> _WHAT NEEDS TO BE DONE_:
Quote the commentary below, on five men reportedly sought after entering the United States from Canada, in its entirety and without any alteration.

> _TEXT EXTRACT_:
You've seen their mugs plastered on TV: Abid Noraiz Ali, 25; Mustafa Khan Owasi, 33; Iftikhar Khozmai Ali, 21; Adil Pervez, 19 and Akbar Jamal, 28.
According to intelligence sources, these five Middle Eastern or South Asian men are illegal aliens who recently snuck into America from Canada. They are allegedly part of a much larger group of invaders wanted by the FBI for questioning. Law enforcement agencies want the public's help to track them down, but both U.S. and Canadian officials are refusing to tell us exactly how and where they might have entered.
Heaven forbid they give us enough specific information to start holding anybody accountable for the continuing infiltration of immigration outlaws into our country.
So how did the Christmas quintet get in? Here's my invasion scenario:
The journey begins in Pakistan, the operations base for an international smuggling ring that exploits one of Canada's most notoriously insecure documents—the IMM 1000 immigration form. These forms, the Canadian equivalent of U.S. green cards for legal permanent residents, contain no photos. Just the name and age of the holders. The smugglers buy genuine IMM 1000 forms from Pakistani immigrants in Canada, then illegally peddle them in Pakistan and Afghanistan.
Using false identities and bogus passports along with their IMM 1000 documents, the invaders board planes in Pakistan, transit through Dubai, travel through Britain or another European country, and touch down at a Canadian air port of entry in Montreal, Vancouver, or at Toronto's Pearson International Airport.

> _SUPPLIED ENTRIES_:
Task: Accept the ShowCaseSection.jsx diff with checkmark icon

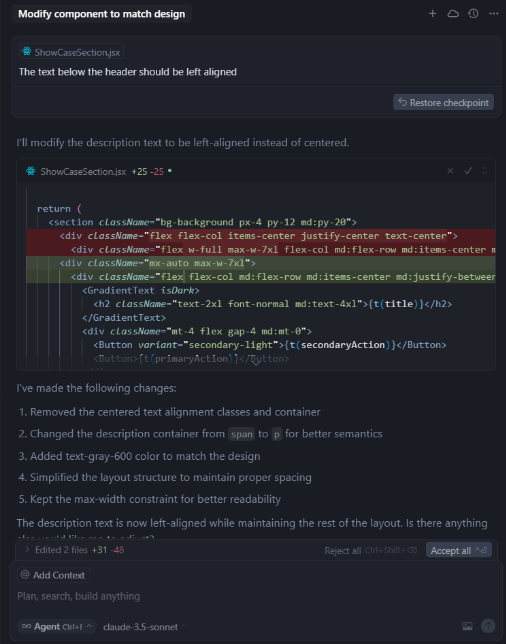Action: (468, 171)
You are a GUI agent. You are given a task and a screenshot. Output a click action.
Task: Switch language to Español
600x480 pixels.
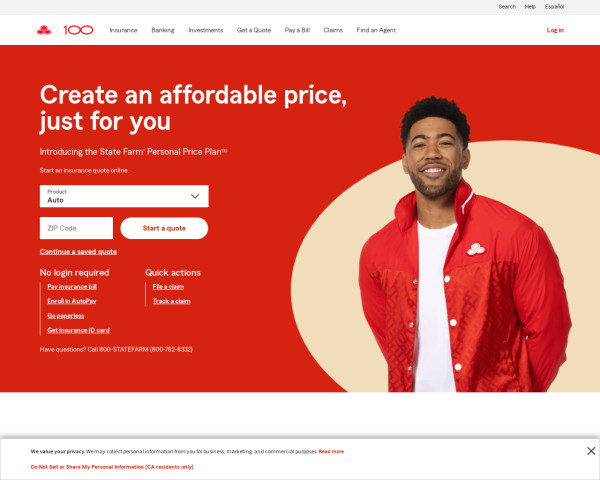pos(554,7)
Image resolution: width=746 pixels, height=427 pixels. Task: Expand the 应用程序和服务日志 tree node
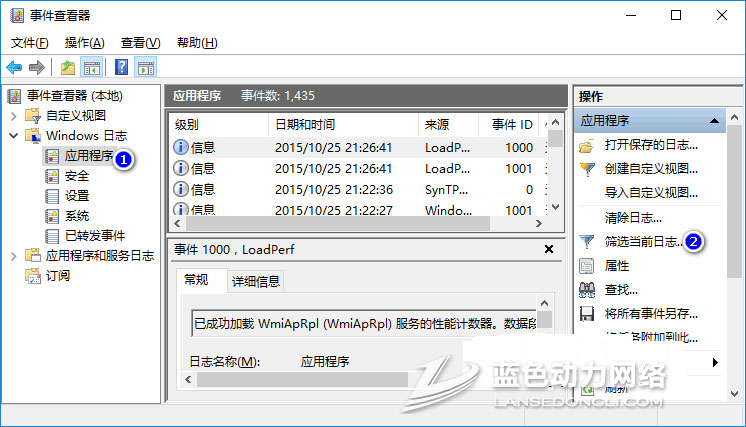(14, 255)
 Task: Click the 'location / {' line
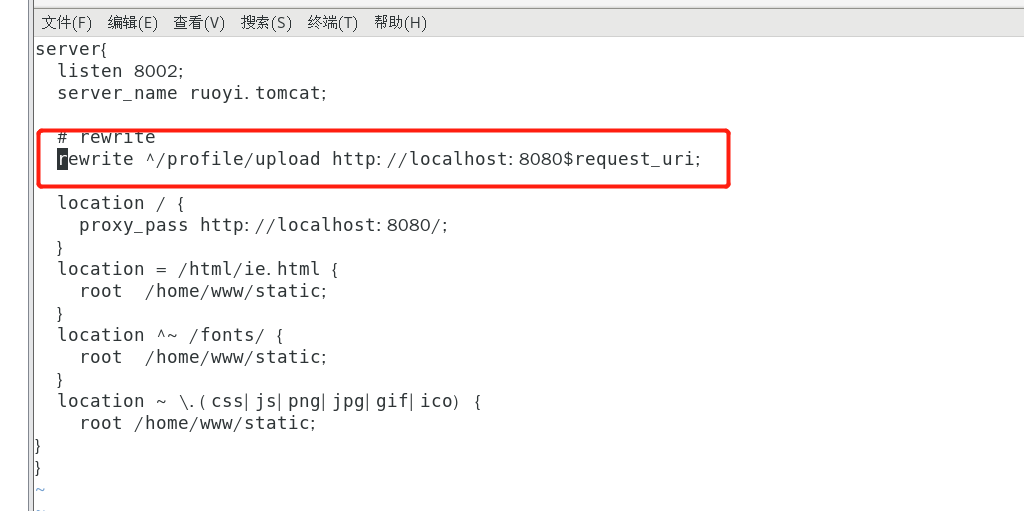click(x=121, y=203)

> _RESULT OF THE TASK_:
You've seen their mugs plastered on TV: Abid Noraiz Ali, 25; Mustafa Khan Owasi, 33; Iftikhar Khozmai Ali, 21; Adil Pervez, 19 and Akbar Jamal, 28.
According to intelligence sources, these five Middle Eastern or South Asian men are illegal aliens who recently snuck into America from Canada. They are allegedly part of a much larger group of invaders wanted by the FBI for questioning. Law enforcement agencies want the public's help to track them down, but both U.S. and Canadian officials are refusing to tell us exactly how and where they might have entered.
Heaven forbid they give us enough specific information to start holding anybody accountable for the continuing infiltration of immigration outlaws into our country.
So how did the Christmas quintet get in? Here's my invasion scenario:
The journey begins in Pakistan, the operations base for an international smuggling ring that exploits one of Canada's most notoriously insecure documents—the IMM 1000 immigration form. These forms, the Canadian equivalent of U.S. green cards for legal permanent residents, contain no photos. Just the name and age of the holders. The smugglers buy genuine IMM 1000 forms from Pakistani immigrants in Canada, then illegally peddle them in Pakistan and Afghanistan.
Using false identities and bogus passports along with their IMM 1000 documents, the invaders board planes in Pakistan, transit through Dubai, travel through Britain or another European country, and touch down at a Canadian air port of entry in Montreal, Vancouver, or at Toronto's Pearson International Airport.